1.2.2 ORIGIN, TYPES AND COMPOSITION OF CASSAVA STARCH

Cassava is a staple crop that is particularly important in South America, America and African countries[9]. It is a perennial shrub that grows to approximately 2 meters tall and has the ability to grow on a marginal land in low-nutrient soil where other crops do not grow well. It is also fairly drought tolerant. It is grown for its enlarged starch rich tuberous roots. Although cassava is a staple crop, it is poisonous in its raw state as the plant contains cyanogenic glucoside. These glucosides are converted to HCN by enzymes called Linamarase which is present in cassava and acts on the glucosides when the plant cell are ruptured during the consumption stage. The amount of cyanide contained in cassava depends on the variety and stage of the cassava. There are two types of cassava [9].

Bitter cassava (Manihot utilissiana)

Sweet Cassava (Manihot patinate)

The bitter cassava has a higher level of cyanide than the sweet cassava. The poison tends to be more concentrated in the skin of the root and can be readily removed during processing resulting in a safe and versatile product.

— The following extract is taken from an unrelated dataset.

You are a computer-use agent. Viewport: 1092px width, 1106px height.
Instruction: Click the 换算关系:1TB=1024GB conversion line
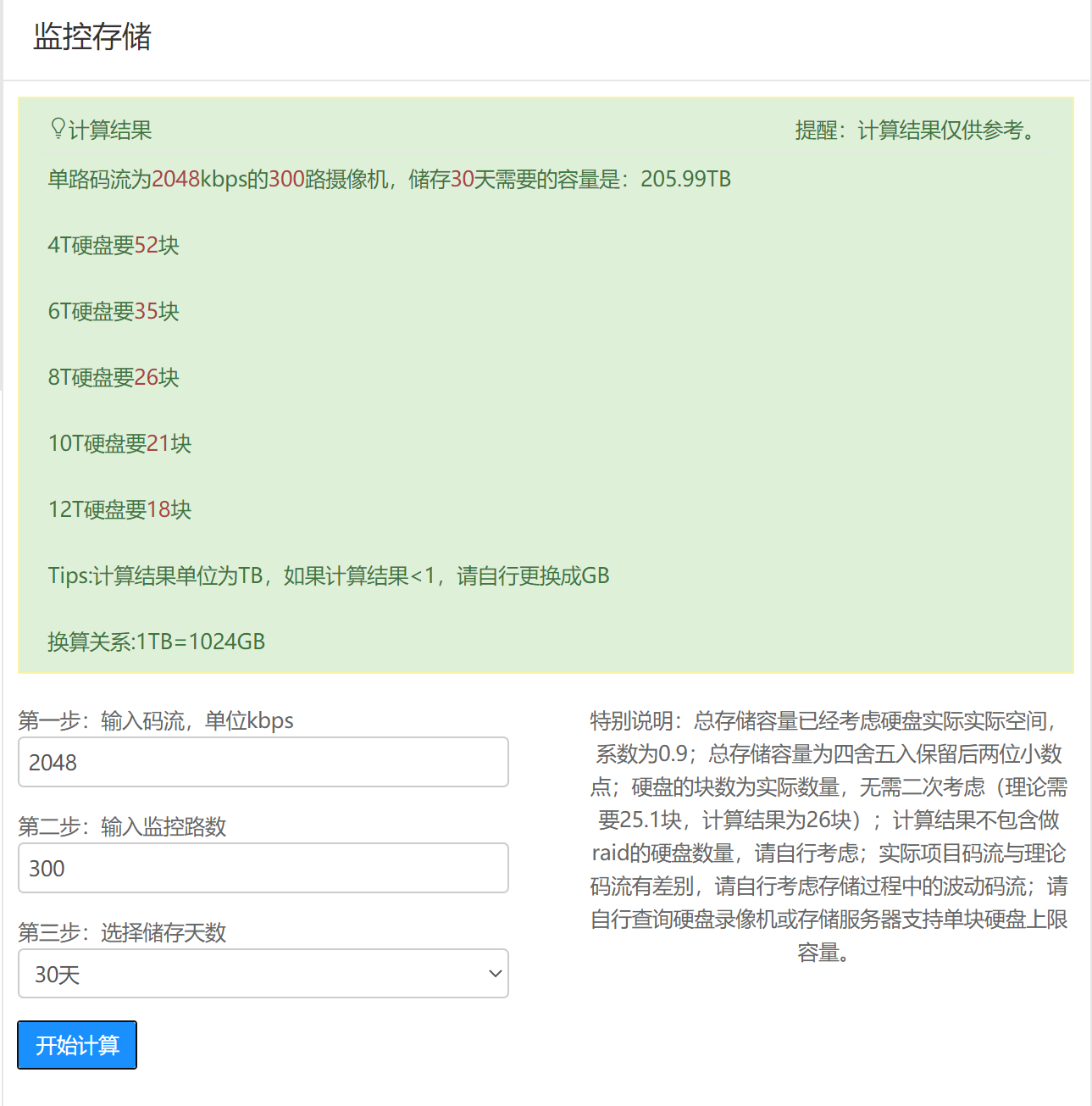tap(156, 642)
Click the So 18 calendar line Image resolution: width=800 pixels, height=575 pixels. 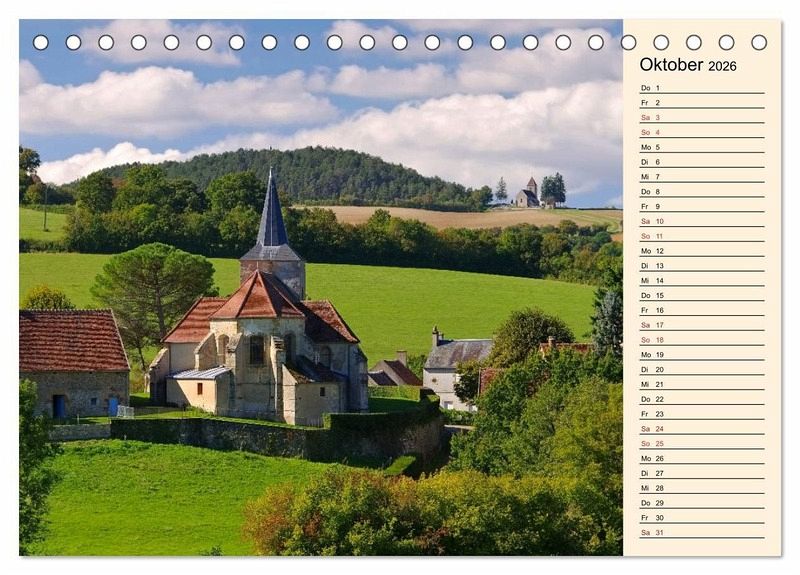tap(701, 340)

1.2.3 ADVANTAGES OF CASSAVA STARCH

High level of purity

Excellent thickening characteristics

A neutral taste

Desirble textural characteristics

A relatively cheap source of raw material containing a high concentration of starch that can equal or surpass the properties offered by other starches.

Appropriate composition of the cassava tube [10]

TABLE 1.0 APPROXIMATE COMPOSITION OF THE CASSAVA TUBER

Starch

Protein    

20 – 30%

2 – 3%

Water 95 – 80% Fat 0.1% Fibre 1.0% Ash  1 – 1.5%

Nigeria is the world’s largest producer of cassava (F.A.O of the United Nations). However based on the statistics from F.A.O of the United Nation, Thiland is the largest exporting country of dried cassava with total of 77% of world export in 2005.

1.3.0  TYPES OF STARCH

Native Starch

Synthetic/Modified Starch

1.3.1 DEFINITION AND REASONS FOR STARCH MODIFICATION

This native starch that has been changed in its physical and chemical properties. This can be used for other industrial application through series of techniques, chemical, physical and enzymatic modification[11]. Modification may involve altering the form of granules or changing the shape and amylopectin molecules. It is carried out on the native starch to confer it with properties needed for specific uses. Which are;To modify looking characteristics (gelatinization).

To reduce reterogradation.

To reduce paste’s tendency to gelatinize.